SCHOOLBOY HOCKEY BOOM
Hockey is a game which U.S. boys want to play. For those who play football in the fall it becomes a natural body-contact sport in the winter." When he made that comment not long ago, Clarence Campbell, president of the National Hockey League, was hardly foreseeing that rosters of professional teams like the tough and polished Boston Bruins (pages 30 through 33) would soon be staffed by former American schoolboys. But he was reacting to the spectacular recent growth of hockey as a sport for boys in many parts of the country. For instance, 95 of 603 registered hockey teams in Minnesota are school teams. In Boston the Metropolitan District Commission plans to build three more rinks.
Nonetheless, most schoolboy and teen-age hockey in this country has been seriously handicapped because 1) basketball is so much easier and cheaper to organize, 2) inconsistent winter weather in most areas makes dependence on natural ice precarious, which in turn 3) forces any budding hockey program to depend almost wholly on the availability of artificial ice. And artificial ice doesn't come cheap. An open rink costs in the neighborhood of $100,000 to build and another $2,000 or so for annual maintenance. As a result most schoolboys get their hockey through municipal recreation departments or in leagues sponsored by commercial and fraternal organizations, and games are held on any available public ice.
Of all U.S. schools lucky enough to afford artificial rinks, none boasts the deep-rooted hockey tradition that is to be found on the beautiful 1,500-acre campus of St. Paul's School in Concord, N.H., where the photographs on the opposite and following pages were taken during last season's popular Midwinter Weekend. Although the first official hockey game involving St. Paul's students was played in 1896 (the artificial rink wasn't opened until 1954), the sport was introduced at the school—and quite possibly seen for the first time in this country—as far back as 1870, when masters and boys indulged in shinny games on Lower School Pond. By 1884 the school's own rules dictated that the leather-covered wooden puck in fashion in those days would be batted around by two teams of 11 boys to a side. Two Canadian students helped refine those rules in 1890, the first game was played six years later, and the SPS boys have been hard at it ever since.

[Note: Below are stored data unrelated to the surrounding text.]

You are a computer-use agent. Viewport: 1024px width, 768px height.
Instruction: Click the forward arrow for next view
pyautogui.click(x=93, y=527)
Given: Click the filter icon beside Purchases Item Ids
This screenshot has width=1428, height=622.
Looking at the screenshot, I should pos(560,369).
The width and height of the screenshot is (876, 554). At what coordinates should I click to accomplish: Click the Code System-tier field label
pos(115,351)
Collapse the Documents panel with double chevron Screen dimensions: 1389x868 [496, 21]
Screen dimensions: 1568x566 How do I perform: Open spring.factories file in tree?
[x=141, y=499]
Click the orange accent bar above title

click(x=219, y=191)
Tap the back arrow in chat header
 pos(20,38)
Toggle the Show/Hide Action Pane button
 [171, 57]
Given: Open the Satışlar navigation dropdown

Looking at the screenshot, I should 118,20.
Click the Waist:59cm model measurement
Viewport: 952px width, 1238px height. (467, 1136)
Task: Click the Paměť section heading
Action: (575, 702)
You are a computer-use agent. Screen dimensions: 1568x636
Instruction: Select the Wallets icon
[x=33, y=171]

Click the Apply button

Today St. Paul's, with 350 of its 450 students playing hockey on 33 teams on six rinks, is recognized as not only the most hockey-minded American prep school but also the team with the best year-in-year-out record. In two of the three years it has entered, St. Paul's has captured the Lawrenceville Invitational Tournament. Over the years SPS has won 168 games while losing 92 and tying seven. Most of the losses, moreover, were to Ivy League college freshmen squads, whose stars, more often than not, were themselves former St. Paul's skaters.
Although St. Paul's has, from the beginning, led the prep school hockey movement in New England, the campus at Concord is by no means the sole eastern incubator for future college hockey players. Among other schools with artificial ice are Lawrenceville, Choate, Taft, Hill School, Andover, Exeter, Deerfield, St. George's, St. Mark's and Groton. Many others, in planning ahead, have listed hockey as a future must. Some schools are experimenting with a relatively inexpensive portable rink. Other schools with tight athletic budgets are also looking to developments which could lead to cheaper hockey programs. For the economics of the game alone prevent its popularity from being even greater.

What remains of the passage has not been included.